A very visible feature of the small town of Decatur is the NAPA store, started by brothers Tommy and Buddy Massey, both deceased. The store is now owned and managed by Tommy’s sons, Jason and Mark. Their mother Ann and younger brother Nick also help with its operation. I asked Ann if I could write about her, as I knew a little of her life and testimony.
Charolette Ann was born Sept. 10, 1946, and was brought up in Little Rock. Her parents were Ansel “Uncle Bigun” Deen and Arlie Dee Posey Deen. Also in the household were her mother’s two children, Harold and Ilene. When Ann was six, her mother died, which meant she lost three members of her family at the same time, as the father of Harold and Ilene took them to live with him. This was very traumatic to her, and she had a hard time with it.
Her father was one of 15 children. He had been chosen to stay home and work the fields, so he had no education. But he did the best he could to take care of Ann, with the help of her grandmother and her daddy’s niece Eunice, whom she calls her other mother. As Ann got older, she went with him when he had to shop or take care of business, so she could read things to him; otherwise, people would try to cheat him.
It was a hard life, with only a wood stove to cook on until Ann was about 12, and with no bathroom. They lived on her mother’s Social Security of $46 per month, and the $5 per day her father earned when he was given a chance to work at the sawmill, which was maybe once a week.
She remembers the rabbits they used for food many times, as she helped her father skin and prepare them to cook. They also had chickens and grew vegetables. She says it was a hard life, but she was adamant to say, “I am proud of my upcoming. I know what hard times are, even though that’s all I knew at that time.
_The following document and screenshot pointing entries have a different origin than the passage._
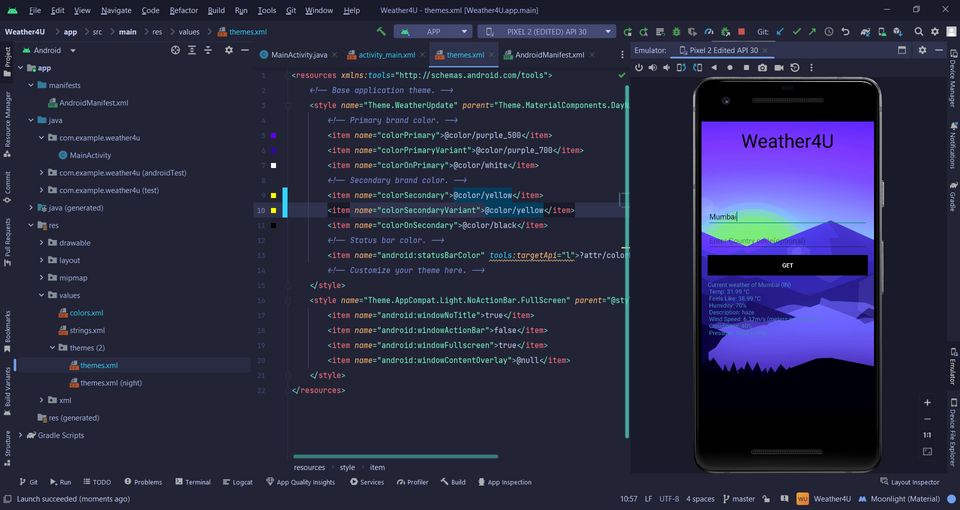Image resolution: width=960 pixels, height=510 pixels.
Task: Open the APP run configuration dropdown
Action: [x=433, y=32]
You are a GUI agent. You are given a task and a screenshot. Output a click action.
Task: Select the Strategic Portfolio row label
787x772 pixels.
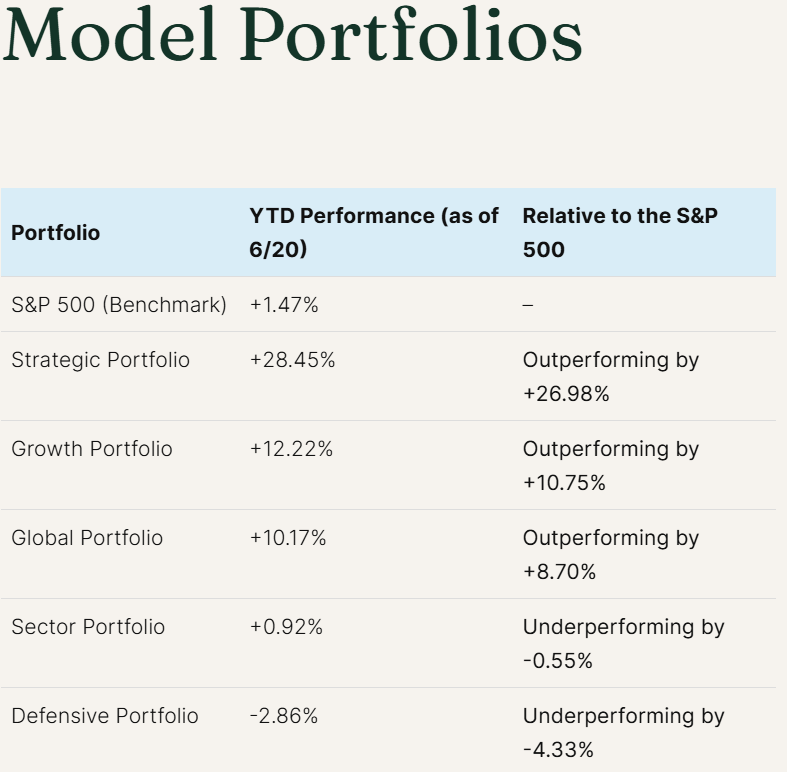coord(100,360)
Only now with changing times can I look back and see the inconvenient times compared to how it is today.”
In 1964 Ann met her husband Tommy Young Massey, when they both worked at the shirt factory. They married in 1966. After the boys Jason and Mark were born in 1967 and 1969 respectively, they had a girl Shawn Massey Tolbird, who is now a surgical nurse at Anderson’s hospital. Nick came along in 1981. Tragically, in 2002, while they were on vacation, Ann’s husband died of a heart attack.
Ann Massey went to church growing up. She says, “I joined the church when I was about 12, but there was no relationship with Christ. I wasn’t saved.” Then she recalled, “I got grown and made some bad choices, as all of us do if not saved. My husband and I did not live a Christian lifestyle. I was 32, and I began to feel unsatisfied with my life. I was concerned about the kids being raised in an unchurched home.”
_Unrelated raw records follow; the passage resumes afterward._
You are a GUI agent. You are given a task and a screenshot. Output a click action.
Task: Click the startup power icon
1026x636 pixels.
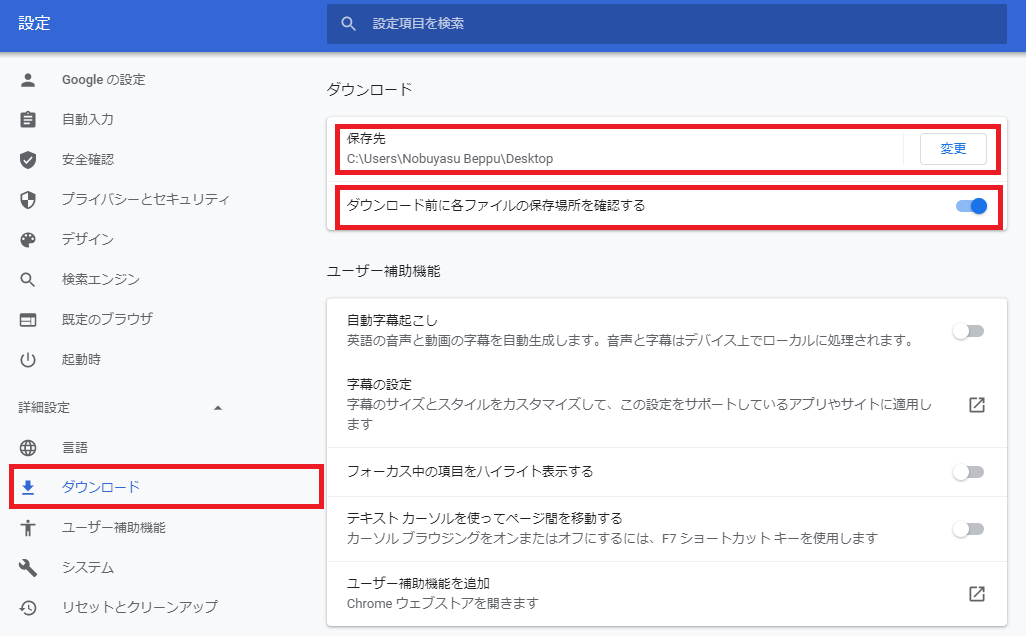pos(28,359)
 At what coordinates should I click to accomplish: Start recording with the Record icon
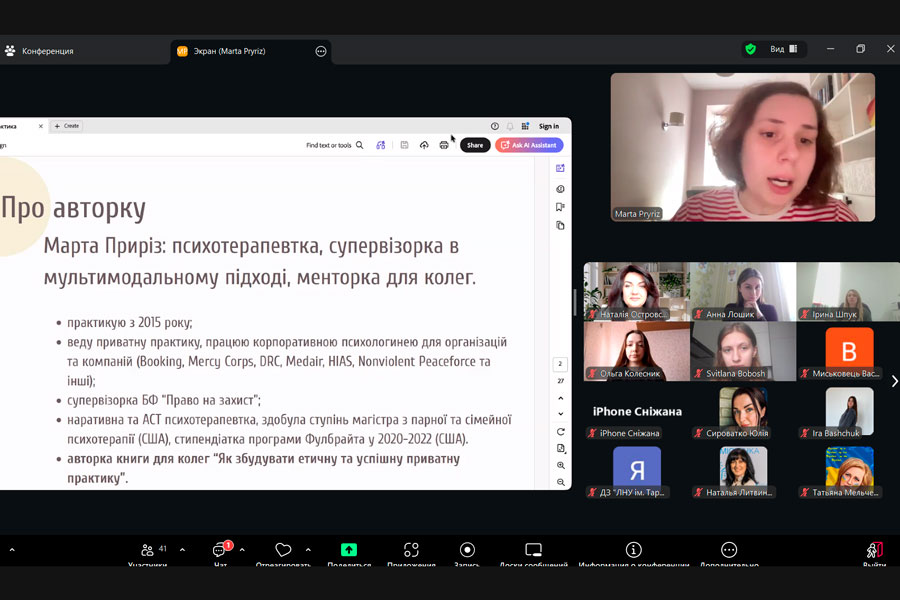click(x=467, y=550)
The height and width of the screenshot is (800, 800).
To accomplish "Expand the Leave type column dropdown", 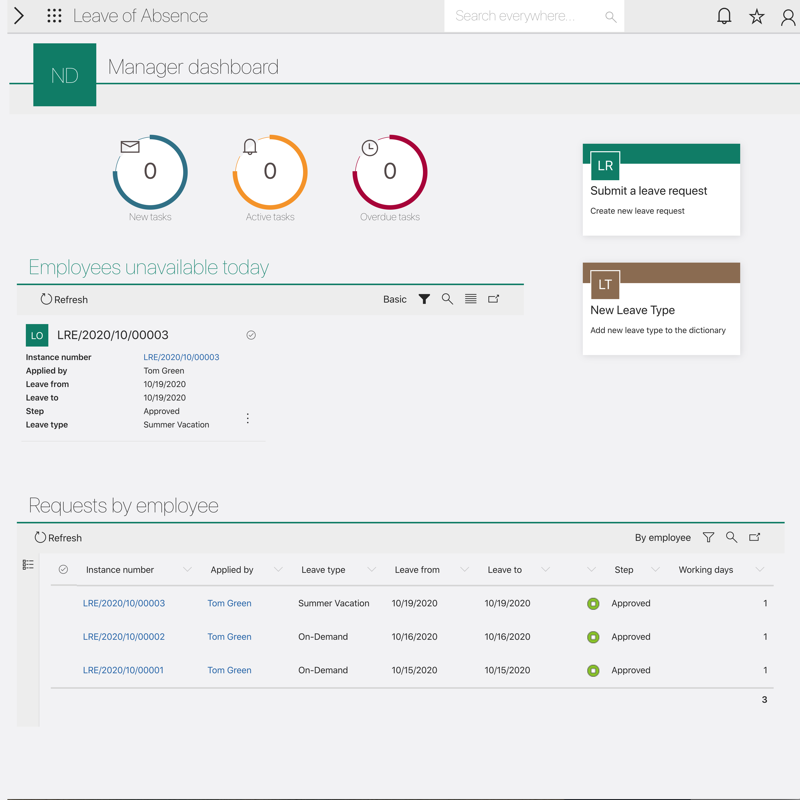I will (371, 570).
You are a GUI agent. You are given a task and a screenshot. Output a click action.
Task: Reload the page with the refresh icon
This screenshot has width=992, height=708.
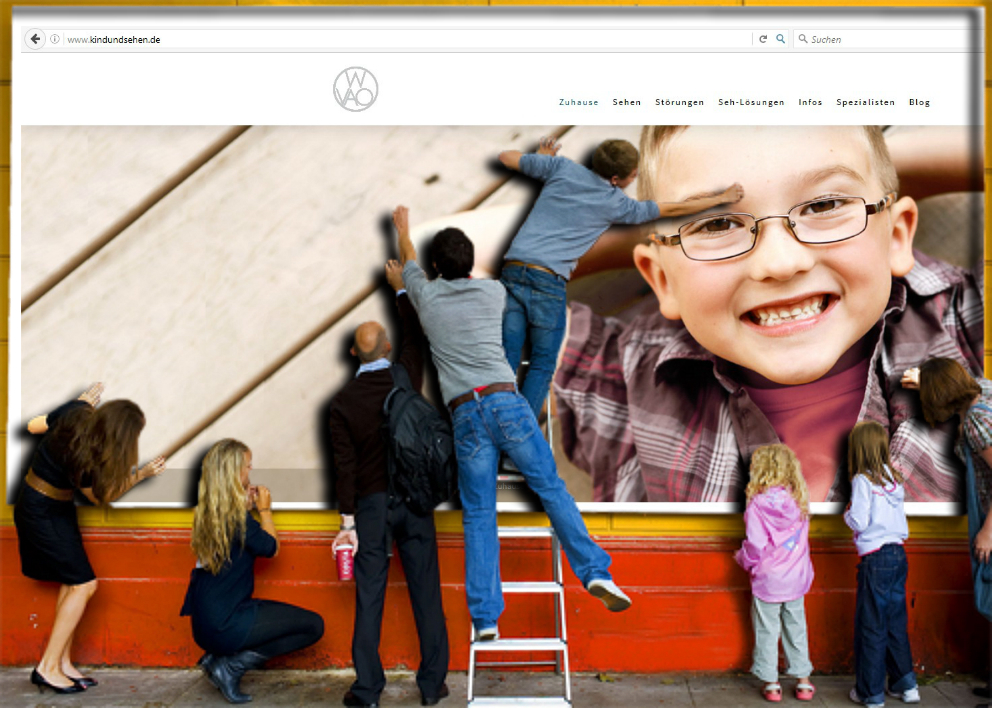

“I found out later that a friend that I went to school with had been praying for me for four years. That shows that prayer works, for God started dealing with me. Another friend came and invited me to church about this time. I went and that’s when the Lord really started dealing with me. After about three months, in 1978, I accepted Christ in my life, and I then knew what a personal relationship with Christ was. I was met with opposition but was determined in what I came to know as a relationship to the One that died on the cross for me. I have never regretted my decision and can’t imagine not having Christ in my life.”
She indicated to me that it was during that three months that she really counted the cost of becoming a church-going Christian, because of the change of lifestyle for her family. She went on to say, “Things have not been perfect, having been through hurts, but the good thing is, God has sustained me and was with me.”